#### PROBLEMS
1) Reproduce the portion of the OpenGL passage starting with "1\. The libgtkgl" and going on through "aren't many options.".
2) Recast the paragraph of the OpenGL passage that opens with "An OpenGL context is roughly" as a short bulleted list that keeps its main facts.
3) Name every way to fix the context problem that the OpenGL passage proposes.

An OpenGL context is roughly a 3D drawing area and its associated behind-the-
scenes data. Via changes to OpenGL version 3.0 through 3.2, it became possible
to ask for specific _versions_ of OpenGL for each context. There are two kinds
of contexts: "compatibility" contexts, which expose all OpenGL features up to
the version obtained, and "core" contexts, which don't have deprecated
features. For example, starting with 3.1, a core context won't draw quads -
you have to split them into two triangles.

On Linux, Racket uses libgtkgl to get OpenGL contexts that are associated with
GTK widgets. This library won't return anything but compatibility contexts, up
to version 3.0.

On OS X, it's only possible to get an OpenGL 2.1 context or an OpenGL 3.2 or
3.3 _core_ context.

There are a few ways to fix this.

1\. The libgtkgl developers add support for core contexts and versions later
than 3.0. I doubt this will happen. They're dragging their feet.

2\. OS X adds support for compatibility contexts. Again, not hopeful.

3\. We find some other way to get an OpenGL context on Linux that's associated
with a GTK widget. There aren't many options.

4\. I develop using OpenGL 2.1. I lose a lot of shading language features that
way, though, and probably a lot of performance.

5\. I develop multiple rendering paths. I hate this idea, but it may be what I
have to do.

#### DATA LINES
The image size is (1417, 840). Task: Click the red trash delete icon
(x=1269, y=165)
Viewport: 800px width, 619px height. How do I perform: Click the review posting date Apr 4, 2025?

#### SOLUTIONS TO EACH TASK
1)
1\. The libgtkgl developers add support for core contexts and versions later
than 3.0. I doubt this will happen. They're dragging their feet.

2\. OS X adds support for compatibility contexts. Again, not hopeful.

3\. We find some other way to get an OpenGL context on Linux that's associated
with a GTK widget. There aren't many options.

2)
- An OpenGL context is roughly a 3D drawing area plus its associated behind-the-scenes data.
- Changes in OpenGL 3.0 through 3.2 made it possible to request a specific OpenGL version for each context.
- Compatibility contexts expose all OpenGL features up to the version obtained.
- Core contexts lack deprecated features. For example, from 3.1 on, a core context won't draw quads, so they must be split into two triangles.

3)
1. The libgtkgl developers add support for core contexts and versions later than 3.0.
2. OS X adds support for compatibility contexts.
3. Another way is found to get an OpenGL context on Linux that's associated with a GTK widget.
4. Development uses OpenGL 2.1.
5. Multiple rendering paths are developed.